For the last month I have been working on restructuring my Kubernetes cluster to make everything a bit more organised and sensible. During the process I also scripted the setup of the host using Ansible and made some changes to the way I do things.
If you’re just interested in seeing the GitOps repository, you can check that out here: https://github.com/Jonnobrow/coffee-shop.
Motivation for change
Before I dive in to the new structure of my cluster, the things I have added and the things I have changed, I want to explain why this was necessary (or why I felt it was anyway).
Three main things prompted the changes:
- Messy Manifests: I mentioned this towards the end of my second post and although functionally everything was fine, having your manifests organised makes everything a little easier to maintain.
- Backups: Everything important is backed up so I can mess around with my cluster knowing a restore is (a) possible, and (b) quite straightforward thanks to the work I did in part 3.
- Learning and Automation: My initial cluster had been somewhat adapted from a friends cluster1, so I hadn’t really learnt all that much about what I was doing. Also, I had left a lot of manual processes creep into my maintenance and I wanted to learn how to remove as much of these as possible - automate everything!
Some new tools
A couple of new tools were integrated into my workflow during this process. Some replaced tools I was already using while others simply improved my quality of life or were necessary for the automation I was trying to accomplish.
The Github repository describes SOPS (Secrets OPerationS) as being a “simple and flexible tool for managing secrets”. It supports a wide range of file formats and can encrypt using a few different mechanisms depending on your needs.
For me it replaces Bitnami Sealed Secrets3, but also gives me a way to encrypt secrets that don’t like within my cluster, like secrets used in Ansible deployments.
Some examples of usage:
- To Encrypt a file in place:
sops -e -i /path/to/file
- To Decrypt a file in place:
sops -d -i /path/to/file
- To edit an encrypted file with $EDITOR:
FluxCD provides a guide4 on using Mozilla SOPS, as does Ansible5.
Task is a task runner … that aims to be simpler and easier to use than … GNU Make.
Instead on the Makefile format, Task uses yaml, which I am much more familiar with. It also has a more natural feel to usage (for me) and I found the ability to use templates, include other task files and define dynamic variables really useful for the kinds of things I wanted to do with it.
I predominantly use Task for running small admin tasks like:
- Enabling/Disabling Nextcloud Maintenance Mode
- Running an Ansible playbook
- Running a flux reconciliation
The documentation6 explains how to install and use Task and I recommend checking it out for a little bit more automation in all of your projects. For an example of multiple task files, see my GitOps repository.

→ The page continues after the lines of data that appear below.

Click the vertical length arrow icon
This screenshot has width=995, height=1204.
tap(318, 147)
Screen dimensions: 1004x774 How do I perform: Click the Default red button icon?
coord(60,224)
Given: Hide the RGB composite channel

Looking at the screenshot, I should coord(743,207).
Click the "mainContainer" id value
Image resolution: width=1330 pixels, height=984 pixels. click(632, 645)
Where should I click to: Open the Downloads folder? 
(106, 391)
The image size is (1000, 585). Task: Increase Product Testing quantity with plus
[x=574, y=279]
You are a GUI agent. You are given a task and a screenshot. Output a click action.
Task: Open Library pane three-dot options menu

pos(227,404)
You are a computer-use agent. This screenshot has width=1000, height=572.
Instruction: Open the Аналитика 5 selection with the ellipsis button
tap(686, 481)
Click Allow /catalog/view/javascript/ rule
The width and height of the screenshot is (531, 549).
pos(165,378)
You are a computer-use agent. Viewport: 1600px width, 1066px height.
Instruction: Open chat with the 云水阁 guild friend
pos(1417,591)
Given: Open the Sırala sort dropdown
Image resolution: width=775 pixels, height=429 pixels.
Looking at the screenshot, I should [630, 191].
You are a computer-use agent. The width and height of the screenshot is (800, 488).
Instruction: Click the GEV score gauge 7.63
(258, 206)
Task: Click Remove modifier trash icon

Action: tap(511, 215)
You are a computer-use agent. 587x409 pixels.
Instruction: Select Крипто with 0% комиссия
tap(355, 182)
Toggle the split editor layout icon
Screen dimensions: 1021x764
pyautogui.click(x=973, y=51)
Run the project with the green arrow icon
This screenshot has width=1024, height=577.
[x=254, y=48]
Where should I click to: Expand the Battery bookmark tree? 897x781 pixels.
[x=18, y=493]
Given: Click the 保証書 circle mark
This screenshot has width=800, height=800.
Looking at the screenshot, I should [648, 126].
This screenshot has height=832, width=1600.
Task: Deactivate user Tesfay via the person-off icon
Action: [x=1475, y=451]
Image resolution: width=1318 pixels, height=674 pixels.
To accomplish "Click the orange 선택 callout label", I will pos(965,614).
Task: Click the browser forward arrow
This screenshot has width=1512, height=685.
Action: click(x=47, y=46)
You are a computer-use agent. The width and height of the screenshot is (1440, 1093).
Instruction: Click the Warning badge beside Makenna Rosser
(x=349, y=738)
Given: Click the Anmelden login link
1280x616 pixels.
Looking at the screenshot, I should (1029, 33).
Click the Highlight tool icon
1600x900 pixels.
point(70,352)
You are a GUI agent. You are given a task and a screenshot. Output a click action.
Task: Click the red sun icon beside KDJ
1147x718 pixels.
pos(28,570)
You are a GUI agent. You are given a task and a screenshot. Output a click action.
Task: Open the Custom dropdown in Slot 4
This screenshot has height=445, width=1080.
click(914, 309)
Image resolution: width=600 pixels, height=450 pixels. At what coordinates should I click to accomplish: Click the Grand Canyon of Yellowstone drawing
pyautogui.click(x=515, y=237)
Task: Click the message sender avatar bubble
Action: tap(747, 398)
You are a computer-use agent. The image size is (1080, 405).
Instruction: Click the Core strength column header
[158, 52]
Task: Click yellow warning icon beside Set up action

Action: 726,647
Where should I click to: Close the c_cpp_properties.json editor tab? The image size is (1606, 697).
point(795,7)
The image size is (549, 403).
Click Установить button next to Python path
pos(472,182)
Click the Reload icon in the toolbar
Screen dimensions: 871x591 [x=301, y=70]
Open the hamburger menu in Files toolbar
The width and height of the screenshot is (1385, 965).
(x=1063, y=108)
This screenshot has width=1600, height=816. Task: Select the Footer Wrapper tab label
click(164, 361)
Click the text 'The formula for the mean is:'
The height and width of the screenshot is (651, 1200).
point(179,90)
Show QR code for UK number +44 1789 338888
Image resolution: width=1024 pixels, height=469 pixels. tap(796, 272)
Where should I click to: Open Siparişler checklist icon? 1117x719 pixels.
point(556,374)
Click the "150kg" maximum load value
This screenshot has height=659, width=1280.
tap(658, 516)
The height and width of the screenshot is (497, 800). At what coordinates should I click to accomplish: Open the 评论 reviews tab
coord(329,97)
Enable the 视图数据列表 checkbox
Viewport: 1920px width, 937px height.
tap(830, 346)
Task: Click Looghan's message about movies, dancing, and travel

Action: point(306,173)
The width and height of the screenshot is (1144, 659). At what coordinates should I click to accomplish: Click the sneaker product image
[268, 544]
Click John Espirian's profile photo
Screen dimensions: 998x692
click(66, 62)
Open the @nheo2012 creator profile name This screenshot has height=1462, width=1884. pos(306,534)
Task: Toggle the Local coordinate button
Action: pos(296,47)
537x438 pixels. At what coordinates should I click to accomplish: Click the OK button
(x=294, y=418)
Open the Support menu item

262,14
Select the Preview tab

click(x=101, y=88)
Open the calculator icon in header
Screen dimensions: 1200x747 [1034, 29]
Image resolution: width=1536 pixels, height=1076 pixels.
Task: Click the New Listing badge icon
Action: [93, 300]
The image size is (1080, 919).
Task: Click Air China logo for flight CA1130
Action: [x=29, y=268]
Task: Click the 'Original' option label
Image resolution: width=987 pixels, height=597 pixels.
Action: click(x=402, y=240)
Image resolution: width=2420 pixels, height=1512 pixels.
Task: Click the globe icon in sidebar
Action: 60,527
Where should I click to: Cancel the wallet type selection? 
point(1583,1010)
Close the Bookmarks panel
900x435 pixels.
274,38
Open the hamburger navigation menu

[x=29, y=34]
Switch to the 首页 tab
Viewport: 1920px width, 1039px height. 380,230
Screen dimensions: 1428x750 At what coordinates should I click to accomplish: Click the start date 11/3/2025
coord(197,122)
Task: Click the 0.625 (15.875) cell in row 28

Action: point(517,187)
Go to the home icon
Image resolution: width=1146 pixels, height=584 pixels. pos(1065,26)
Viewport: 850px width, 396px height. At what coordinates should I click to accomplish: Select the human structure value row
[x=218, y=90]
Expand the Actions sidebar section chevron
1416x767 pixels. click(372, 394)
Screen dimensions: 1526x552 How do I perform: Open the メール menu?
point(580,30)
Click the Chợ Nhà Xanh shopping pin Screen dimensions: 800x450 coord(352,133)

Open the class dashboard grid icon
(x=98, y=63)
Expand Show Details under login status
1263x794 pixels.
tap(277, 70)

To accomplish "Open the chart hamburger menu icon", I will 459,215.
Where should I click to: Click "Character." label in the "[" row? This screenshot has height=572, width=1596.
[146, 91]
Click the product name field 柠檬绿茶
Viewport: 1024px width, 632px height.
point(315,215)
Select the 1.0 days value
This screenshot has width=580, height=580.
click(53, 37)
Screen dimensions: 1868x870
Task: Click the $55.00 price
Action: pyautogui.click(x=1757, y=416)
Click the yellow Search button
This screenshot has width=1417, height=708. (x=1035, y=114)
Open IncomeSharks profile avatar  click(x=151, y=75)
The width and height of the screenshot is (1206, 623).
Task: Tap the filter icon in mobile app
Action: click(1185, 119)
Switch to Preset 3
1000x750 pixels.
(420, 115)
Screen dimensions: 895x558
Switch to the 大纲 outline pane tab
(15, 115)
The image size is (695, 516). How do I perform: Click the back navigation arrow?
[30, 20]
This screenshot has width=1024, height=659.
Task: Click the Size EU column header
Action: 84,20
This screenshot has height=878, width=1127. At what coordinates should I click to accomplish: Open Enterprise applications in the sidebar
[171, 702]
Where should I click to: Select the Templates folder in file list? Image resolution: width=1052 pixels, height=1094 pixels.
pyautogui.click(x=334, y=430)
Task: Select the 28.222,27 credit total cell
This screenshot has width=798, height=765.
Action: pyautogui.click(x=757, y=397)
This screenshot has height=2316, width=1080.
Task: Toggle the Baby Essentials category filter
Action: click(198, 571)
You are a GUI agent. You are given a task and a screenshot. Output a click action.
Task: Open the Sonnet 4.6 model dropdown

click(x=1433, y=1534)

This tool managed pre-commit hooks for Git. These hooks mean that on every commit my code or manifests are run through a linter and any other tools I want.
So far I am only using this for a few checks for my manifests such as:
- Checking for trailing whitespace and line endings
- Checking for consistent yaml using yamllint8
- Checking for unencrypted secrets9
However, in the future I can see me using this to run linters and tests before committing python code and much more.
A small configuration file is included in my GitOps repository and simply
pre-commit install-hooks will add the hooks to that repository, causing them
to run on every
git commit command, stopping the commit if a check fails.
Still Messy Manifests
My original plan was to just put the manifests in to a new directory structure, perhaps move around some services into more sensible namespaces and then be done. However, I am somewhat prone to diving deep into the rabbit hole10 and found myself looking at other GitOps Kubernetes Clusters on k8s-at-home/awesome-home-kubernetes. This quickly led to me excitedly creating a new branch on my own GitOps repository and the procrastination had officially begun.
A new cluster is born
I run a single node cluster, so by “a new cluster” what I really mean is “a new node”. In order to test the re-done manifests I decided it was best to create a separate environment because I wasn’t sure how long it would take and I didn’t want to be without some of my services for an unknown amount of time.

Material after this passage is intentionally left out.